Goats Don’t Vote – The New York Times

In a moment, a herd of goats is circling, casually leafing through the undergrowth. In the next, his long ears twitch and his big golden eyes stare at them as they trot purposefully, picking up speed as they seem to be racing attentively to a specific destination. They are exhibiting behavior that scientists have observed for a long time in herding, herding and educating animals from baboons to fish.

It almost looks like the goats voted and decided together which way to go.

How creatures in the animal kingdom come to a decision together is a matter of perennial interest. Among some species, individuals weigh. Members of meerkat troops make calls and African wild dogs sneeze before the group moves, and they will only leave when enough individuals have demonstrated.

It has already been postulated that African buffaloes vote with their movements, with animals pointing to the path they want to follow and the herd choosing the average from all directions.

It is difficult, however, for a human observer to distinguish between incursions directed by silent voting and those in which animals copy everything that their closest countrymen are doing, like school fish. Using collars equipped with GPS and other sensors, biologists observed a small herd of Namibian goats to see if their behavior suggested one tactic or another. In an article published Wednesday in the Royal Society Open Science magazine, they report that the goats do not appear to be voting.

If animals decide in advance which way to go, there must be a gap between when most people turn in the direction of travel and when they leave, said Andrew King, who studies animal behavior at Swansea University in Wales and is a author of the new role. But it can be difficult for researchers to identify the moments that matter.

“If you just sat in the field with a notebook, you wouldn’t be able to because you don’t know when they are leaving,” he said.

Credit…Lisa O’Bryan

He and his colleagues developed collars containing GPS equipment, as well as accelerometers and magnetometers that track the direction of animals, when they start moving together and where they finally stop. They placed the collars on 16 domesticated goats in the Tsaobis Nature Park in Namibia and collected data while roaming for 10 days. With that information, they could go back to the point before the group left a particular location and determine when they turned to their destination.

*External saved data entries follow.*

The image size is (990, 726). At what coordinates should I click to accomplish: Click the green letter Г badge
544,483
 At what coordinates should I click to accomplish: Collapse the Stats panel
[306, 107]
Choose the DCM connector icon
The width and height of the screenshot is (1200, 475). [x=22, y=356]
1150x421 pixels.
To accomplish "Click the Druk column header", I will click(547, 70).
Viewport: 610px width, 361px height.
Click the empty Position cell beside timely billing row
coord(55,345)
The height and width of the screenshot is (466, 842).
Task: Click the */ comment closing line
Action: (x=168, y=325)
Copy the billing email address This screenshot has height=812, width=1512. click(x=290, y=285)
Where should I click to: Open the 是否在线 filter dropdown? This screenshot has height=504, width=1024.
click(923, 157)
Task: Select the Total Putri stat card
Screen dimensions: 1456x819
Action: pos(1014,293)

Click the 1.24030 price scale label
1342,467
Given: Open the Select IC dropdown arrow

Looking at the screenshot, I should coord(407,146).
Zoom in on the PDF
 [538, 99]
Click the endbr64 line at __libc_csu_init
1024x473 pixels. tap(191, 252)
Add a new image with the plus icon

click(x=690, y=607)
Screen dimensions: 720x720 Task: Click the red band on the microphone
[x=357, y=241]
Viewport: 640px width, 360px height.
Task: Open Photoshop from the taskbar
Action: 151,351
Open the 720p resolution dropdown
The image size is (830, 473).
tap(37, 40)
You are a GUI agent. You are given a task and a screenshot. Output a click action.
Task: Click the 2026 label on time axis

If the vote was taking place, the goats would orient themselves before the movement started. Most may be facing the direction in which they eventually move, or the direction may be an average of their positions. In each situation, there would be a delay before the goats acted according to the decision.

Instead, what the researchers saw was that the goats did not begin to face their destiny until the moment they left. This implied that a goat would begin to move, its closest neighbors would turn to follow it and its closest neighbors would do the same, a behavior that researchers call a copy. This meant that the orientation of the goats before an incursion did not predict which way they would go.

The researchers also built a computer model to simulate how the goats would move if they were voting instead of just copying. Some herds of virtual goats were programmed to copy their neighbors, while others voted with their positions. The researchers found that what the goats did in real life looked much more like the imitation herds, suggesting that the animals need do nothing more than imitate their companions to move as a group.

The behavior that emerges from very simple rules can be surprisingly complex. Goats may not be arguing – at least not what the scientists saw in this study – but that does not mean that their ways of moving together are not flexible or useful. If more research confirms that they are moving by copying, it may indicate that imitating neighbors can improve the survival of a herd, as well as other good results most of the time.

Dr. King said that if many unrelated species use this decision-making process instead of voting, “it probably means that it is a useful and adaptable way of making collective decisions.”